## WHAT YOU NEED TO DO
These entries are to be set down again exactly.

-.-.-

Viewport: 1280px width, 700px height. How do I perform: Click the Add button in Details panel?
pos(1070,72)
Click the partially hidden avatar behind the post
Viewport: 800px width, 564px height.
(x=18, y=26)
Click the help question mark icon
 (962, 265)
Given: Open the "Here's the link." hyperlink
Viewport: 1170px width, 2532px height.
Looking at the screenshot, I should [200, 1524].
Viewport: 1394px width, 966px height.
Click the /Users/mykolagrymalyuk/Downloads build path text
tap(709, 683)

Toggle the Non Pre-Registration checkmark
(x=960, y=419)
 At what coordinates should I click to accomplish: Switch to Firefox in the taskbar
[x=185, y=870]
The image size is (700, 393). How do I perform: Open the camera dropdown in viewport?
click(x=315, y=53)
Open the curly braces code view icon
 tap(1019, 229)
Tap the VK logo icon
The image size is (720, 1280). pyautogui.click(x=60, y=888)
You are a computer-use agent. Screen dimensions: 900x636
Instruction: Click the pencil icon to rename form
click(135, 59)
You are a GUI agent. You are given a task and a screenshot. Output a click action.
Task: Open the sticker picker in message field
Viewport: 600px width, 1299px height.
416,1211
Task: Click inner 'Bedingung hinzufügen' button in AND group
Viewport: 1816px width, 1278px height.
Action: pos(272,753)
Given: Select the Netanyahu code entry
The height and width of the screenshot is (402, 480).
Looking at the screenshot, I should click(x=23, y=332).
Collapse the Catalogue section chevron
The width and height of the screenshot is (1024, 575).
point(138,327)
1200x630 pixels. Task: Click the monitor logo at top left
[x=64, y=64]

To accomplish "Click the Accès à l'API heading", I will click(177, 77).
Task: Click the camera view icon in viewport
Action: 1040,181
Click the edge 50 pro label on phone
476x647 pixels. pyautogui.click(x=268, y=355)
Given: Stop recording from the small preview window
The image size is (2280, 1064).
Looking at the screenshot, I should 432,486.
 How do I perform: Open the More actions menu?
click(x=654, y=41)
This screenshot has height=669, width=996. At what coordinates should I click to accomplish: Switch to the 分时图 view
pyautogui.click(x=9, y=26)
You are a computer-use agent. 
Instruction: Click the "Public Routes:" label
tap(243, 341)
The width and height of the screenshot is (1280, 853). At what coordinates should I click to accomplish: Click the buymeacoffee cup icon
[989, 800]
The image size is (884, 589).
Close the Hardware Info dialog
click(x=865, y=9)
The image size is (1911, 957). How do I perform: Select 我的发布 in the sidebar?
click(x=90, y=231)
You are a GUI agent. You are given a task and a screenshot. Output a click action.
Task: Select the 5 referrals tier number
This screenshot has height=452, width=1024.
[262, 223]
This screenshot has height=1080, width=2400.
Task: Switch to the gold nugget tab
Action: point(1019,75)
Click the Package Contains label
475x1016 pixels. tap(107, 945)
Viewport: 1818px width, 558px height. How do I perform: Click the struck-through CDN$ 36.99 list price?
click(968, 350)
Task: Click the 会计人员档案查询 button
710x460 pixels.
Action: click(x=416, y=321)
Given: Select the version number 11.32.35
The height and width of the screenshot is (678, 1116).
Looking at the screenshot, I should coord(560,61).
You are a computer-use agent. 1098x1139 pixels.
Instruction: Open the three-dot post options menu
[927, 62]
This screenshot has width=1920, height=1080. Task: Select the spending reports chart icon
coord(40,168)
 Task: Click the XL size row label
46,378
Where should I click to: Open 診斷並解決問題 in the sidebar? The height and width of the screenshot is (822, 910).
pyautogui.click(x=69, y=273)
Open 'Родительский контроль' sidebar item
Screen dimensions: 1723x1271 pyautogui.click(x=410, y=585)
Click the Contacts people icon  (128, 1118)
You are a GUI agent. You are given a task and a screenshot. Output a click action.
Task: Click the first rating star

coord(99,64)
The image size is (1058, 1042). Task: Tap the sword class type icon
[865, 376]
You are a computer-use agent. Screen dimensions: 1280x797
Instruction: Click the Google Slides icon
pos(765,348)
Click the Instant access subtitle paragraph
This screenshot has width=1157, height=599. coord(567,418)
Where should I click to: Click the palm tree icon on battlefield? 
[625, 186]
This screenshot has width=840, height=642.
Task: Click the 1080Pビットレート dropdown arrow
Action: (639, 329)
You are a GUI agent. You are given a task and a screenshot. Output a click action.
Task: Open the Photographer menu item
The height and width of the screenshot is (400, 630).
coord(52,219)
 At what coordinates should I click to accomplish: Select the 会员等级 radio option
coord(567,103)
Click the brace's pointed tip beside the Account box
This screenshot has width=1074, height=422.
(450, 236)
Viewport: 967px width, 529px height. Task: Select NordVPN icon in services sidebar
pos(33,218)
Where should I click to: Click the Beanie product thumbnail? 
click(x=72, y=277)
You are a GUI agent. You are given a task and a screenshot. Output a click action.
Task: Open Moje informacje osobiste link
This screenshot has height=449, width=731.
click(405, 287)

-.-.-

## ANSWER SPACE
Viewport: 1280px width, 700px height. How do I perform: Click the Add button in Details panel?
pos(1070,72)
Click the partially hidden avatar behind the post
Viewport: 800px width, 564px height.
(x=18, y=26)
Click the help question mark icon
 (962, 265)
Given: Open the "Here's the link." hyperlink
Viewport: 1170px width, 2532px height.
Looking at the screenshot, I should [200, 1524].
Viewport: 1394px width, 966px height.
Click the /Users/mykolagrymalyuk/Downloads build path text
tap(709, 683)

Toggle the Non Pre-Registration checkmark
(x=960, y=419)
 At what coordinates should I click to accomplish: Switch to Firefox in the taskbar
[x=185, y=870]
The image size is (700, 393). How do I perform: Open the camera dropdown in viewport?
click(x=315, y=53)
Open the curly braces code view icon
 tap(1019, 229)
Tap the VK logo icon
The image size is (720, 1280). pyautogui.click(x=60, y=888)
You are a computer-use agent. Screen dimensions: 900x636
Instruction: Click the pencil icon to rename form
click(135, 59)
You are a GUI agent. You are given a task and a screenshot. Output a click action.
Task: Open the sticker picker in message field
Viewport: 600px width, 1299px height.
416,1211
Task: Click inner 'Bedingung hinzufügen' button in AND group
Viewport: 1816px width, 1278px height.
Action: pos(272,753)
Given: Select the Netanyahu code entry
The height and width of the screenshot is (402, 480).
Looking at the screenshot, I should click(x=23, y=332).
Collapse the Catalogue section chevron
The width and height of the screenshot is (1024, 575).
point(138,327)
1200x630 pixels. Task: Click the monitor logo at top left
[x=64, y=64]

To accomplish "Click the Accès à l'API heading", I will click(177, 77).
Task: Click the camera view icon in viewport
Action: 1040,181
Click the edge 50 pro label on phone
476x647 pixels. pyautogui.click(x=268, y=355)
Given: Stop recording from the small preview window
The image size is (2280, 1064).
Looking at the screenshot, I should 432,486.
 How do I perform: Open the More actions menu?
click(x=654, y=41)
This screenshot has height=669, width=996. At what coordinates should I click to accomplish: Switch to the 分时图 view
pyautogui.click(x=9, y=26)
You are a computer-use agent. 
Instruction: Click the "Public Routes:" label
tap(243, 341)
The width and height of the screenshot is (1280, 853). At what coordinates should I click to accomplish: Click the buymeacoffee cup icon
[989, 800]
The image size is (884, 589).
Close the Hardware Info dialog
click(x=865, y=9)
The image size is (1911, 957). How do I perform: Select 我的发布 in the sidebar?
click(x=90, y=231)
You are a GUI agent. You are given a task and a screenshot. Output a click action.
Task: Select the 5 referrals tier number
This screenshot has height=452, width=1024.
[262, 223]
This screenshot has height=1080, width=2400.
Task: Switch to the gold nugget tab
Action: point(1019,75)
Click the Package Contains label
475x1016 pixels. tap(107, 945)
Viewport: 1818px width, 558px height. How do I perform: Click the struck-through CDN$ 36.99 list price?
click(968, 350)
Task: Click the 会计人员档案查询 button
710x460 pixels.
Action: click(x=416, y=321)
Given: Select the version number 11.32.35
The height and width of the screenshot is (678, 1116).
Looking at the screenshot, I should coord(560,61).
You are a computer-use agent. 1098x1139 pixels.
Instruction: Open the three-dot post options menu
[927, 62]
This screenshot has width=1920, height=1080. Task: Select the spending reports chart icon
coord(40,168)
 Task: Click the XL size row label
46,378
Where should I click to: Open 診斷並解決問題 in the sidebar? The height and width of the screenshot is (822, 910).
pyautogui.click(x=69, y=273)
Open 'Родительский контроль' sidebar item
Screen dimensions: 1723x1271 pyautogui.click(x=410, y=585)
Click the Contacts people icon  (128, 1118)
You are a GUI agent. You are given a task and a screenshot. Output a click action.
Task: Click the first rating star

coord(99,64)
The image size is (1058, 1042). Task: Tap the sword class type icon
[865, 376]
You are a computer-use agent. Screen dimensions: 1280x797
Instruction: Click the Google Slides icon
pos(765,348)
Click the Instant access subtitle paragraph
This screenshot has width=1157, height=599. coord(567,418)
Where should I click to: Click the palm tree icon on battlefield? 
[625, 186]
This screenshot has width=840, height=642.
Task: Click the 1080Pビットレート dropdown arrow
Action: (639, 329)
You are a GUI agent. You are given a task and a screenshot. Output a click action.
Task: Open the Photographer menu item
The height and width of the screenshot is (400, 630).
coord(52,219)
 At what coordinates should I click to accomplish: Select the 会员等级 radio option
coord(567,103)
Click the brace's pointed tip beside the Account box
This screenshot has width=1074, height=422.
(450, 236)
Viewport: 967px width, 529px height. Task: Select NordVPN icon in services sidebar
pos(33,218)
Where should I click to: Click the Beanie product thumbnail? 
click(x=72, y=277)
You are a GUI agent. You are given a task and a screenshot. Output a click action.
Task: Open Moje informacje osobiste link
This screenshot has height=449, width=731.
click(405, 287)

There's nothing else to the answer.